Les livres sortis de l’université se pressent sous ma plume, et je veux citer tout d’abord une réimpression corrigée des Tragiques grecs, de M. Patin. Je remettrai à un autre jour l’examen du livre.

Mais j’ai besoin de dire tout de suite qu’il s’est enrichi de notes nombreuses, d’une table bien faite et de curieuses réflexions sur certains commentateurs allemands, comme M. Hartung, par exemple, qui préfère l’Andromaque d’Euripide à celle de Monsieur Racine, quoique, dit-il naïvement, il n’ait jamais mis le nez dans aucun de nos tragiques français.

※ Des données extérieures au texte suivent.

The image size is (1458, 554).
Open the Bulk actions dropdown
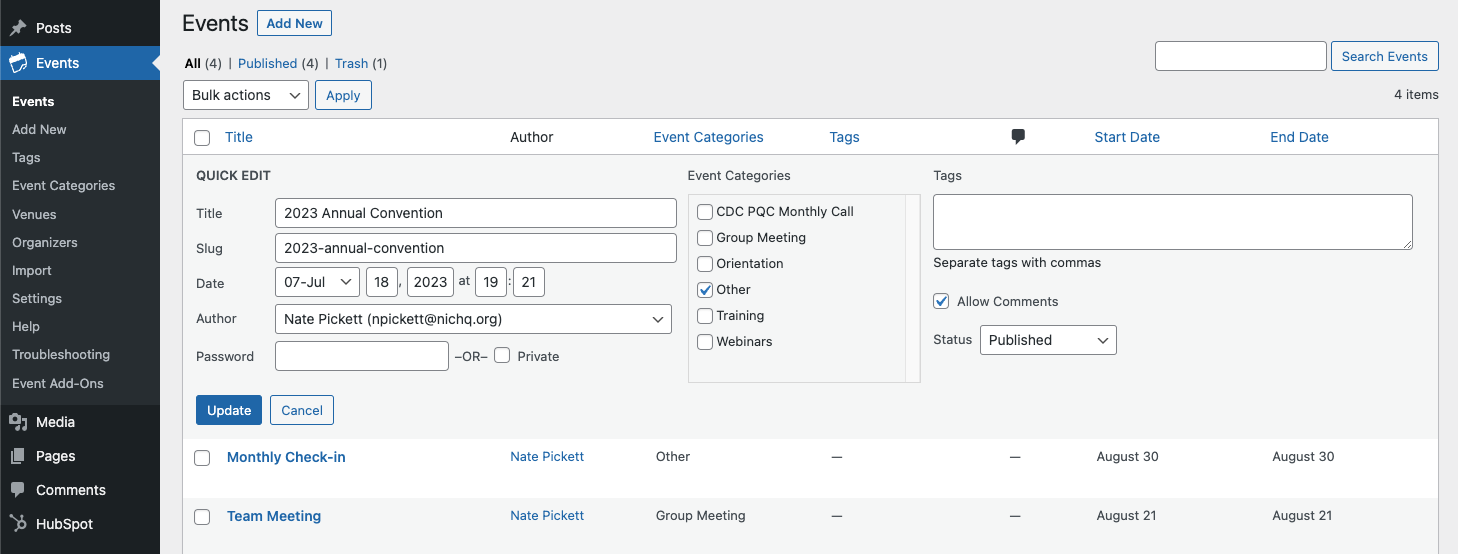pos(245,95)
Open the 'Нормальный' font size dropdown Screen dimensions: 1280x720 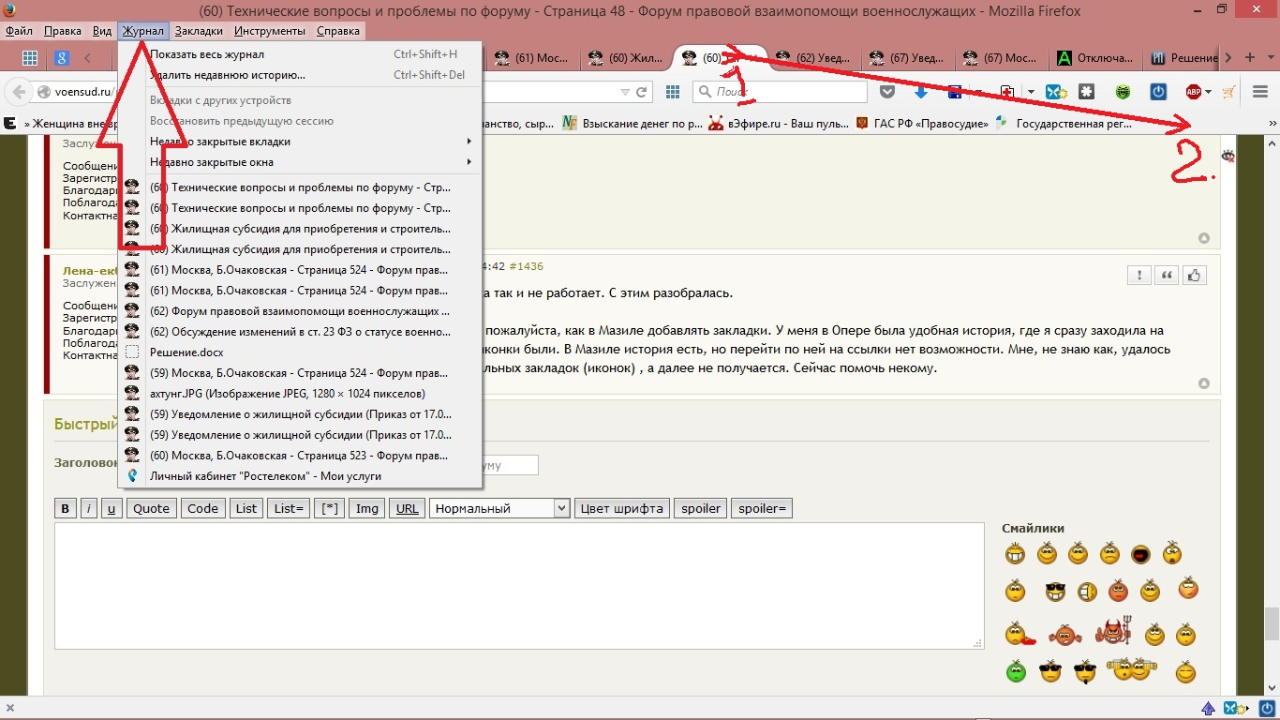click(x=499, y=508)

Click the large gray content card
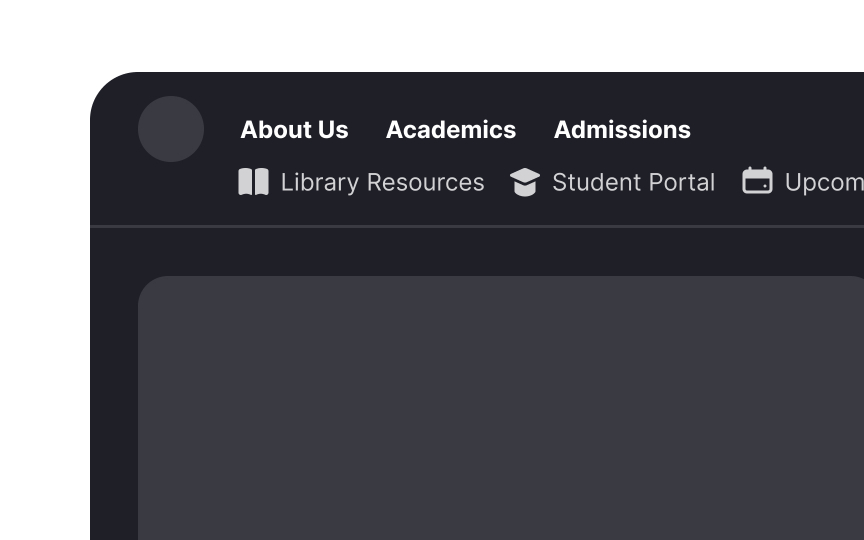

Voilà de la bonne critique, et M. Hartung mérite d’être cru sur parole. M. Patin a fait d’autres découvertes encore que je me propose d’énumérer et d’apprécier prochainement.

À côté de son livre se lisent des thèses qui sont des livres aussi. C’est un des produits les plus curieux de la littérature courante, parce qu’on y rencontre de lamaturité, du goût, des recherches neuves, un talent laborieusement acquis et des efforts soutenus en faveur de la vérité ; toutes choses qui sont plus rares ailleurs. Plus d’une de ces thèses restera pour être consultée ; plus d’une est déjà devenue un ouvrage à te mode, comme le Savonarole de M. Perrens, ou la Querelle des anciens et des modernes de M. Rigault. En voici une qui a pour titre Sénèque et saint Paul, et qui me rappelle tout de suite une leçon de M. Rigault sur cette ancienne question : Sénèque a-t-il connu saint Paul ? Tout le monde, après avoir affirmé, s’est mis à nier ; et M. Rigault, en apportant à la négation un témoignage de plus, — que lui avait fourni, disait-il, le savant et modeste M. Charpentier, — a conclu comme tout te monde.